El 404 se quedó atravesado en la calle. El joven oyó como tres balas perforaban las puertas. En ese mismo instante, se prendió fuego en el depósito. Sin dejar de aferrarse al volante, Jeannot cogió el extintor portátil. Paró cerca de la casa en donde estaba Rhino, se inclinó por la puerta de la derecha y roció la trasera del coche. El parabrisas trasero voló en mil pedazos. El Mat escupió alocadamente. Los faros se vinieron abajo. Jeannot se vio sorprendido por la repentina oscuridad.

Era una oscuridad relativa. El 404 ardía. El joven bajó por la derecha y oyó a Rhino que gritaba.

—¡Sal de ahí, por Dios!

Se produjo otro disparo. Jeannot creyó que la bala le pasaba bajo el brazo, pero indudablemente era sólo una impresión. Dirigió el extintor hacia las llamas. Sintió cómo lo agarraban por la cintura, pero no dejó de regar el coche hasta que lo arrastraron hacia el interior. Lloraba y reía al mismo tiempo, para calmarlo, Rhino le largó un buen golpe en los morros.

Las 21.08

El agente Lambert volvió a cargar. Estaba contento. Su mano izquierda sangraba. Estaba modificando el ángulo de los faros cuando la segunda ráfaga le había lanzado esquirlas de madera, de metal y de vidrio en la palma. Chupó sus heridas. La cosa valía la pena.

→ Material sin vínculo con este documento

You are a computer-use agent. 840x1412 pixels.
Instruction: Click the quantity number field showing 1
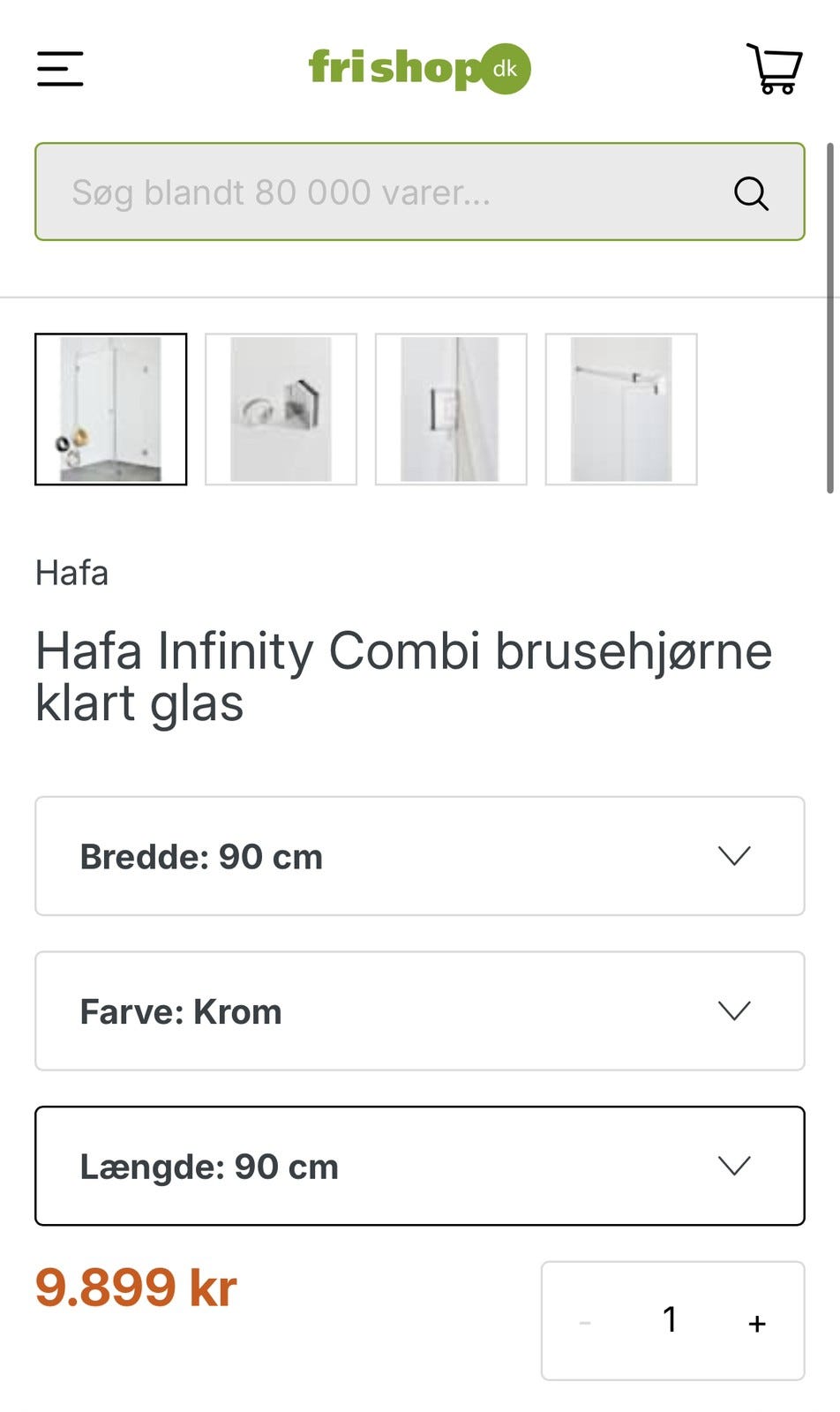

Le había costado mucho subir al piso los faros y las baterías del DS y del Ferrari. Y también un poco instalarlas. Los hilos eran algo cortos. Lambert no disponía de hilo eléctrico a granel y se las había tenido que arreglar con los circuitos de los mismos coches. Eso le había impedido separar los faros como hubiese deseado.

Afortunadamente, tenía bastantes. El DS tenía cuatro faros, incluidos los antiniebla; y el Ferrari los tenía de todas clases, seis en total.

Ahora, había tres rotos. Lambert había apagado el cuarto cuando disparaban. Le quedaban siete faros. Los suficientes para causarle muchos problemas al adversario. El agente cambió de ventana.

Cuando divisó de nuevo la calle, notó que desde el interior de su escondite, los atracadores echaban tierra sobre el incendio del 404.

El coche estaba a sólo tres o cuatro metros de ellos. Debían estar rabiando, y rabiando de forma horrible, al encontrarse tan cerca de todo ese oro que amenazaba con fundirse. Al pensarlo, el labio del agente Lambert se levantó. Se echó a reír silenciosamente en la oscuridad. Esos perros sufrían. También Roux había sufrido. Cogerlos vivos, pensó Lambert. Si puedo, una bala en el vientre. Si puedo, les van a castañetear los dientes. Ya se los imaginaba y se burlaba. Los dientes, decía a media voz, los dientes. Una palabra a la que le tenía cariño, a la que siempre asociaba con ideas de atrocidades sexuales, nunca con la idea de miedo. Su cara estaba deformada por un rictus horrible. Si Luce lo hubiese visto en ese instante, lo habría despreciado menos.